— Texte extrait —
Cette inquiétude ne nous est pas inconnue... On retrouve au niveau du secondaire les mêmes enjeux qu’à l’université (en licence et en master quant à la formation des enseignants : tout se tient).
A lire sur le site de Marianne
Pour Véronique Marchais, professeur de lettres, la réforme des collèges est loin d’être à l’image de la communication ministérielle : démagogique, idéologique, elle favoriserait la déstructuration des apprentissages et augmenterait les inégalités entre les établissements scolaires eu lieu de les gommer...
Marianne : Le projet de réforme du collège de Najat Vallaud Belkacem, adopté par le COnseil supérieur de l’Education, concerne simultanément les programmes, les pratiques d’enseignement et l’organisation pédagogique. Quel est votre avis sur cette réforme ?
Véronique Marchais : ce qui me gêne énormément, c’est qu’on recommence ce que l’on a déjà fait en 2002 avec la création des Itinéraires De Découverte par Jack Lang. C’est-à-dire, au nom des vertus supposées de l’interdisciplinarité, qui restent pourtant à démontrer, prendre sur les horaires des disciplines pour financer les Enseignements Pratiques Interdisciplinaires (EPI).
Vous ne voyez pas d’un bon œil l’interdisciplinarité ?
C’est très bien, l’interdisciplinarité, mais en tant que complément des apprentissages. Et c’est quelque chose que beaucoup de professeurs pratiquent déjà, nous n’avons pas besoin qu’on nous force la main avec un cadre institutionnel comme celui-là. Je crois que je n’ai jamais vu un établissement scolaire qui n’ait pas quelques projets interdisciplinaires. Mais c’est en fonction de la volonté des professeurs, et également des opportunités qui se présentent. Cela fonctionne parce que c’est un lieu de réinvestissement des apprentissages. Là où c’est dévalué, c’est quand on imagine que ça peut être un lieu d’apprentissage des fondamentaux. Pour reprendre des exemples cités par le ministère, filmer un match de handball ou construire une cabane dans la cour de récréation, ce n’est pas ce qui va apporter aux élèves une culture solide ou leur permettre de développer une réflexion méthodique sur la langue.
Quels sont les autres autres points que vous rejetez dans cette réforme ?

— Extrait de données —
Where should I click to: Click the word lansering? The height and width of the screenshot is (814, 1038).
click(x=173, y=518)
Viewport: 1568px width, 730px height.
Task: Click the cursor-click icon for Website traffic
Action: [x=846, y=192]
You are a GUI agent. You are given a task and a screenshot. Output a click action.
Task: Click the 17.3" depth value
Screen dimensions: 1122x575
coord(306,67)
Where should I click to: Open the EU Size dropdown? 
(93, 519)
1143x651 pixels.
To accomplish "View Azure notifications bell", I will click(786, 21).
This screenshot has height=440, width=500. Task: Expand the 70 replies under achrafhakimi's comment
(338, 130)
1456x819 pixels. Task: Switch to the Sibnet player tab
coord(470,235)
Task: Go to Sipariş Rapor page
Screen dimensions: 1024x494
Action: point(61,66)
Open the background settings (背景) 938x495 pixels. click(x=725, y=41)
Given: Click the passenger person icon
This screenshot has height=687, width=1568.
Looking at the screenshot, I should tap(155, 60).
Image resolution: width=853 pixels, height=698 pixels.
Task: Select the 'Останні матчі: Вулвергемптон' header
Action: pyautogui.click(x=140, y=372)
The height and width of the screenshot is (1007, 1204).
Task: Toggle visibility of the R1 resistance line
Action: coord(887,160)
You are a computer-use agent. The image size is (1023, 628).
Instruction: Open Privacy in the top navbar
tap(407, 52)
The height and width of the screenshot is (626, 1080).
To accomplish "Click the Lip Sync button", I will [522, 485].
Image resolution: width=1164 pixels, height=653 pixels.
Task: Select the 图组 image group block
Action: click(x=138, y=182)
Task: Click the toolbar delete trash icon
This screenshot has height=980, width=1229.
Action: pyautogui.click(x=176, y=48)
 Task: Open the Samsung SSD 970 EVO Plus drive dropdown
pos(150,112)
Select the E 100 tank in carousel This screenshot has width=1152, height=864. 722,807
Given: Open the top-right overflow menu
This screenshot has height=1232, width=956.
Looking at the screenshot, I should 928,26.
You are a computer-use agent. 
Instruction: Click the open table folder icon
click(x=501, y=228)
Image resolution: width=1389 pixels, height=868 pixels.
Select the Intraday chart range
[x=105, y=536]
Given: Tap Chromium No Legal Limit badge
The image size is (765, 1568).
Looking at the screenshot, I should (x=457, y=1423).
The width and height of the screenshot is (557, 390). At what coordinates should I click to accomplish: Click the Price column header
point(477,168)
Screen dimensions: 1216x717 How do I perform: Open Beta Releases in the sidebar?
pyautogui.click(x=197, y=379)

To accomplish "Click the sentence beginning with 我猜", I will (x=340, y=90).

— Travail à faire —
a – Pouvez-vous citer mot pour mot les lignes de l'extrait de données, de celle qui contient « Select the E » (incluse) jusqu'à la dernière ligne de cet extrait ?
b – Pouvez-vous prolonger l'entretien sur la réforme du collège à partir de sa dernière phrase ?
Le texte et les lignes de l'extrait de données n'ont aucun rapport entre eux.

— Résultats attendus —
a –
Select the E 100 tank in carousel This screenshot has width=1152, height=864. 722,807
Given: Open the top-right overflow menu
This screenshot has height=1232, width=956.
Looking at the screenshot, I should 928,26.
You are a computer-use agent. 
Instruction: Click the open table folder icon
click(x=501, y=228)
Image resolution: width=1389 pixels, height=868 pixels.
Select the Intraday chart range
[x=105, y=536]
Given: Tap Chromium No Legal Limit badge
The image size is (765, 1568).
Looking at the screenshot, I should (x=457, y=1423).
The width and height of the screenshot is (557, 390). At what coordinates should I click to accomplish: Click the Price column header
point(477,168)
Screen dimensions: 1216x717 How do I perform: Open Beta Releases in the sidebar?
pyautogui.click(x=197, y=379)

To accomplish "Click the sentence beginning with 我猜", I will (x=340, y=90).

b –
Ce qui me met très en colère, c’est que la communication ministérielle est fondée sur un mensonge énorme. Depuis le début, on les entend répéter « On ne touche pas aux horaires disciplinaires. » une simple addition du nombre d’heures disciplinaires par niveau, à partir des chiffres publiés par le Ministère lui-même, vous montrera que le compte n’y est pas : Le total ferait 26 heures en Sixième, or, il n’est fait mention que de 23 heures + 3 heures d’EPI. Celles-ci sont donc bel et bien retirées aux disciplines. La communication, qui s’ingénie à faire croire le contraire, relève d’un tour de passe-passe digne des plus vils bonimenteurs.
Quelles seront matières qui se retrouveront amputées d’heures de cours ?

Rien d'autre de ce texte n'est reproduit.